There is a long interview in the new business section of Atlantic Monthly with the respected economist Robert Barro holding forth his views on multiplier effects of Government Spending.
I last studied macro-economics more than a decade ago and remember little of the Keynesian models. What was really interesting is this reply
Q: I would need to go back and check. But one question, and I think Greg Mankiw raises this question as well, is, Why does this set of evidence depart from what seems like the standard Keynesian theory that a dollar of spending would have a larger multiplier than a dollar of tax cutting?
A: I don’t think it is really confusing at all, because when you cut taxes there are two different effects. One is that you cut tax rates, and therefore give people incentives to do things like work and produce more and pay more…….

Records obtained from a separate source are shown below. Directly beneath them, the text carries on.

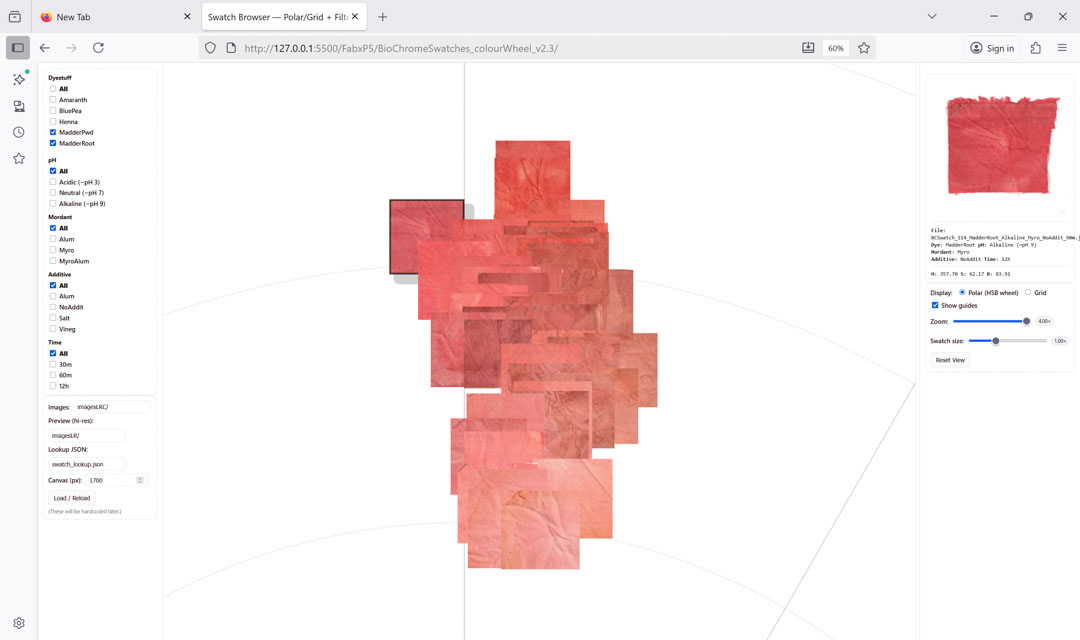Bookmark this page with the star icon
1080x640 pixels.
click(864, 48)
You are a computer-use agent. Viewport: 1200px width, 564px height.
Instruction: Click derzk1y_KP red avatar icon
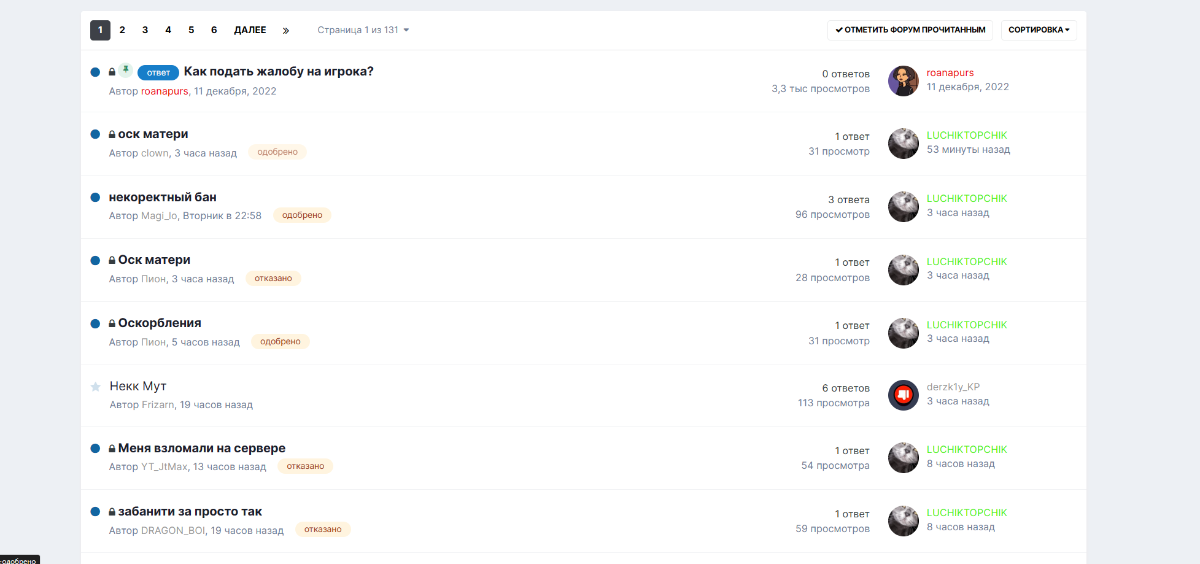903,395
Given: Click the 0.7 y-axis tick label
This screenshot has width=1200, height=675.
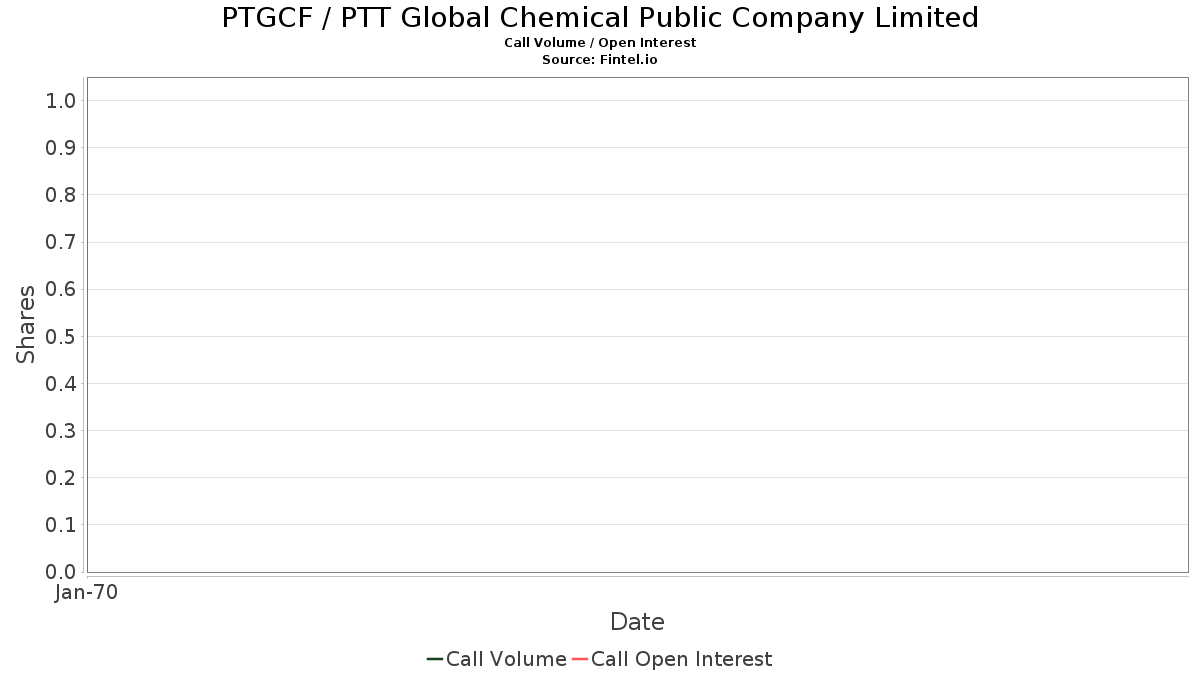Looking at the screenshot, I should pos(61,242).
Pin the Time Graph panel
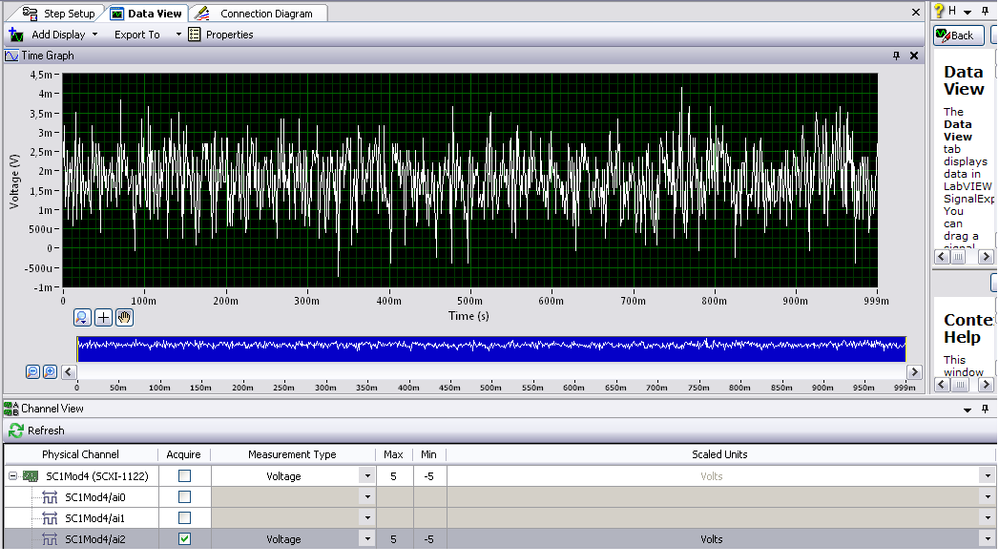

Now I have no idea where this particular evidence comes from but it does seem a little weird to me that Tax Rate Cuts would encourage people to work more. I have personally moved and had my income shift from one tax jurisdiction to another and I have known hundreds of people moving from high tax jurisdictions to low (India to Malaysia, Malaysia to Singapore, Europe to Middle-East), a lot of these have actually worked for me in both locations and I can unequivocally say that they did not change their working patterns. They did not start working harder or start being more productive. Probably the most relevant eg. would be people moving from Malaysia to Middle East (UAE, Saudi, Qatar etc) where the currencies are roughly pegged at the same level to US Dollar, costs of living are relatively similar (housing costs more but cars are cheaper), and the effective tax rate declines from 22-23% in MY to 0% in ME. I have seen no change in productively levels as a business would measure in terms of lines of code churned out, Service requests handled, proposals made, sales-calls made etc.
Marginal Tax Cuts on Individuals have absolutely no effect on their desire, willingness or incentive to work. Income effects, Social Norms and larger Macro-environment dominates.